● Problem:
Copy out all of the rows below word for word, with no changes.

------ Dataset extract

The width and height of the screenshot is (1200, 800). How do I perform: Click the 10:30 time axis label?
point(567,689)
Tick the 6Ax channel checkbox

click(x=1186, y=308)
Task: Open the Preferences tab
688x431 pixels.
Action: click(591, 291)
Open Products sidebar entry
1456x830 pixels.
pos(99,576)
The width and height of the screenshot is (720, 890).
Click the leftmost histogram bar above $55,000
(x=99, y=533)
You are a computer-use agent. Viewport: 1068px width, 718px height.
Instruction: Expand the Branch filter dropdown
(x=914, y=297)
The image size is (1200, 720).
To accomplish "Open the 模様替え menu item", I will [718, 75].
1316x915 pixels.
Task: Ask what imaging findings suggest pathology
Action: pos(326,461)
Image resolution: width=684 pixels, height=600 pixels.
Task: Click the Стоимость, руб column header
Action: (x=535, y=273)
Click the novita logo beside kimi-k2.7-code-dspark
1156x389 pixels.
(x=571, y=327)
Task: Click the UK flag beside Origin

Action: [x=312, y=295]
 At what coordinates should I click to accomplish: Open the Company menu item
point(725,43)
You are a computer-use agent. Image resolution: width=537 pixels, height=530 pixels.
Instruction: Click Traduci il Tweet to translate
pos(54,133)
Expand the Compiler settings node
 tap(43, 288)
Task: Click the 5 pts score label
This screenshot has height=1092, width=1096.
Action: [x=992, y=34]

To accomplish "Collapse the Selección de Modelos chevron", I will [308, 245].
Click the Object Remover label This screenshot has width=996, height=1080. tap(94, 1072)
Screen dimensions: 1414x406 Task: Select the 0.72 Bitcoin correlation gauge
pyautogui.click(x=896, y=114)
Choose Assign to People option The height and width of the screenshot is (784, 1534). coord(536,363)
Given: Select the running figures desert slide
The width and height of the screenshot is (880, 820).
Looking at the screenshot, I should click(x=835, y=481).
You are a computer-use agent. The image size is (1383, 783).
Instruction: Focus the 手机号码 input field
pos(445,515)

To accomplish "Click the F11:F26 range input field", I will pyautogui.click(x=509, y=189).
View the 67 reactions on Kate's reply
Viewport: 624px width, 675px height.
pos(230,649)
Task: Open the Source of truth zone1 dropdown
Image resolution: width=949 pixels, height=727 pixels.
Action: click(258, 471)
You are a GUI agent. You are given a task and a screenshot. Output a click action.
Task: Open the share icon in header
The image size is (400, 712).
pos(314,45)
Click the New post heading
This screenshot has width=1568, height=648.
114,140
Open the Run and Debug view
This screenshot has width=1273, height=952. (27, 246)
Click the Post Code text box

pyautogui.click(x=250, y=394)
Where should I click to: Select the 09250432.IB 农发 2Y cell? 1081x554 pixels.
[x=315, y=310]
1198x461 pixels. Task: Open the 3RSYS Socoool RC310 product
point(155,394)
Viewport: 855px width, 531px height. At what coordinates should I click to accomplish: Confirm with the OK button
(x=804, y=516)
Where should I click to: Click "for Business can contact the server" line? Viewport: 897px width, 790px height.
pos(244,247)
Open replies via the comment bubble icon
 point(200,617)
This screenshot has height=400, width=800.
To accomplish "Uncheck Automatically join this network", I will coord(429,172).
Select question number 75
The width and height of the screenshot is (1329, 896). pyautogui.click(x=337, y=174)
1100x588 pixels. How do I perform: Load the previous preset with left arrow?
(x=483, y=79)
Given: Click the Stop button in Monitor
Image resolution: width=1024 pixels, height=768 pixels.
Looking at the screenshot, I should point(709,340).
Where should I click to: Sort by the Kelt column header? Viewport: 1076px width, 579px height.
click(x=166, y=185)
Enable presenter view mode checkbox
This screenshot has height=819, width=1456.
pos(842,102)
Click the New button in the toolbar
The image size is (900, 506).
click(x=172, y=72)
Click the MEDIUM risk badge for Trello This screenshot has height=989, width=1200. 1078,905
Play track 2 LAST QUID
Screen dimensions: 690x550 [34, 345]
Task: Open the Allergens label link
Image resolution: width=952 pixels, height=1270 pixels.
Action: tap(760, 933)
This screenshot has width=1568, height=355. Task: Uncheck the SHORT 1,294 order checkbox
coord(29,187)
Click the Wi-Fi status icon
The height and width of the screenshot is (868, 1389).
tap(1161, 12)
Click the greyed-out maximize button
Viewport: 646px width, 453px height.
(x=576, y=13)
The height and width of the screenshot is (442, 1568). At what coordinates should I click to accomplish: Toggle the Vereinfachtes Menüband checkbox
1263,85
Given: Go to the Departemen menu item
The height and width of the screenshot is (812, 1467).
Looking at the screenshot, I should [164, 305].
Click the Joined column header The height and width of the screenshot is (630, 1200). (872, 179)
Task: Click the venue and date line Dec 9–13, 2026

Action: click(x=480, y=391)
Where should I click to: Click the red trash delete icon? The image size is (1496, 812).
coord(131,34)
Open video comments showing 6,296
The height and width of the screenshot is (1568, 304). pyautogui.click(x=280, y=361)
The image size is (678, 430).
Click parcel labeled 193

------------

● Answer below:
The width and height of the screenshot is (1200, 800). How do I perform: Click the 10:30 time axis label?
point(567,689)
Tick the 6Ax channel checkbox

click(x=1186, y=308)
Task: Open the Preferences tab
688x431 pixels.
Action: click(591, 291)
Open Products sidebar entry
1456x830 pixels.
pos(99,576)
The width and height of the screenshot is (720, 890).
Click the leftmost histogram bar above $55,000
(x=99, y=533)
You are a computer-use agent. Viewport: 1068px width, 718px height.
Instruction: Expand the Branch filter dropdown
(x=914, y=297)
The image size is (1200, 720).
To accomplish "Open the 模様替え menu item", I will [718, 75].
1316x915 pixels.
Task: Ask what imaging findings suggest pathology
Action: pos(326,461)
Image resolution: width=684 pixels, height=600 pixels.
Task: Click the Стоимость, руб column header
Action: (x=535, y=273)
Click the novita logo beside kimi-k2.7-code-dspark
1156x389 pixels.
(x=571, y=327)
Task: Click the UK flag beside Origin

Action: [x=312, y=295]
 At what coordinates should I click to accomplish: Open the Company menu item
point(725,43)
You are a computer-use agent. Image resolution: width=537 pixels, height=530 pixels.
Instruction: Click Traduci il Tweet to translate
pos(54,133)
Expand the Compiler settings node
 tap(43, 288)
Task: Click the 5 pts score label
This screenshot has height=1092, width=1096.
Action: [x=992, y=34]

To accomplish "Collapse the Selección de Modelos chevron", I will [308, 245].
Click the Object Remover label This screenshot has width=996, height=1080. tap(94, 1072)
Screen dimensions: 1414x406 Task: Select the 0.72 Bitcoin correlation gauge
pyautogui.click(x=896, y=114)
Choose Assign to People option The height and width of the screenshot is (784, 1534). coord(536,363)
Given: Select the running figures desert slide
The width and height of the screenshot is (880, 820).
Looking at the screenshot, I should click(x=835, y=481).
You are a computer-use agent. The image size is (1383, 783).
Instruction: Focus the 手机号码 input field
pos(445,515)

To accomplish "Click the F11:F26 range input field", I will pyautogui.click(x=509, y=189).
View the 67 reactions on Kate's reply
Viewport: 624px width, 675px height.
pos(230,649)
Task: Open the Source of truth zone1 dropdown
Image resolution: width=949 pixels, height=727 pixels.
Action: click(258, 471)
You are a GUI agent. You are given a task and a screenshot. Output a click action.
Task: Open the share icon in header
The image size is (400, 712).
pos(314,45)
Click the New post heading
This screenshot has width=1568, height=648.
114,140
Open the Run and Debug view
This screenshot has width=1273, height=952. (27, 246)
Click the Post Code text box

pyautogui.click(x=250, y=394)
Where should I click to: Select the 09250432.IB 农发 2Y cell? 1081x554 pixels.
[x=315, y=310]
1198x461 pixels. Task: Open the 3RSYS Socoool RC310 product
point(155,394)
Viewport: 855px width, 531px height. At what coordinates should I click to accomplish: Confirm with the OK button
(x=804, y=516)
Where should I click to: Click "for Business can contact the server" line? Viewport: 897px width, 790px height.
pos(244,247)
Open replies via the comment bubble icon
 point(200,617)
This screenshot has height=400, width=800.
To accomplish "Uncheck Automatically join this network", I will coord(429,172).
Select question number 75
The width and height of the screenshot is (1329, 896). pyautogui.click(x=337, y=174)
1100x588 pixels. How do I perform: Load the previous preset with left arrow?
(x=483, y=79)
Given: Click the Stop button in Monitor
Image resolution: width=1024 pixels, height=768 pixels.
Looking at the screenshot, I should point(709,340).
Where should I click to: Sort by the Kelt column header? Viewport: 1076px width, 579px height.
click(x=166, y=185)
Enable presenter view mode checkbox
This screenshot has height=819, width=1456.
pos(842,102)
Click the New button in the toolbar
The image size is (900, 506).
click(x=172, y=72)
Click the MEDIUM risk badge for Trello This screenshot has height=989, width=1200. 1078,905
Play track 2 LAST QUID
Screen dimensions: 690x550 [34, 345]
Task: Open the Allergens label link
Image resolution: width=952 pixels, height=1270 pixels.
Action: tap(760, 933)
This screenshot has width=1568, height=355. Task: Uncheck the SHORT 1,294 order checkbox
coord(29,187)
Click the Wi-Fi status icon
The height and width of the screenshot is (868, 1389).
tap(1161, 12)
Click the greyed-out maximize button
Viewport: 646px width, 453px height.
(x=576, y=13)
The height and width of the screenshot is (442, 1568). At what coordinates should I click to accomplish: Toggle the Vereinfachtes Menüband checkbox
1263,85
Given: Go to the Departemen menu item
The height and width of the screenshot is (812, 1467).
Looking at the screenshot, I should [164, 305].
Click the Joined column header The height and width of the screenshot is (630, 1200). (872, 179)
Task: Click the venue and date line Dec 9–13, 2026

Action: click(x=480, y=391)
Where should I click to: Click the red trash delete icon? The image size is (1496, 812).
coord(131,34)
Open video comments showing 6,296
The height and width of the screenshot is (1568, 304). pyautogui.click(x=280, y=361)
The image size is (678, 430).
Click parcel labeled 193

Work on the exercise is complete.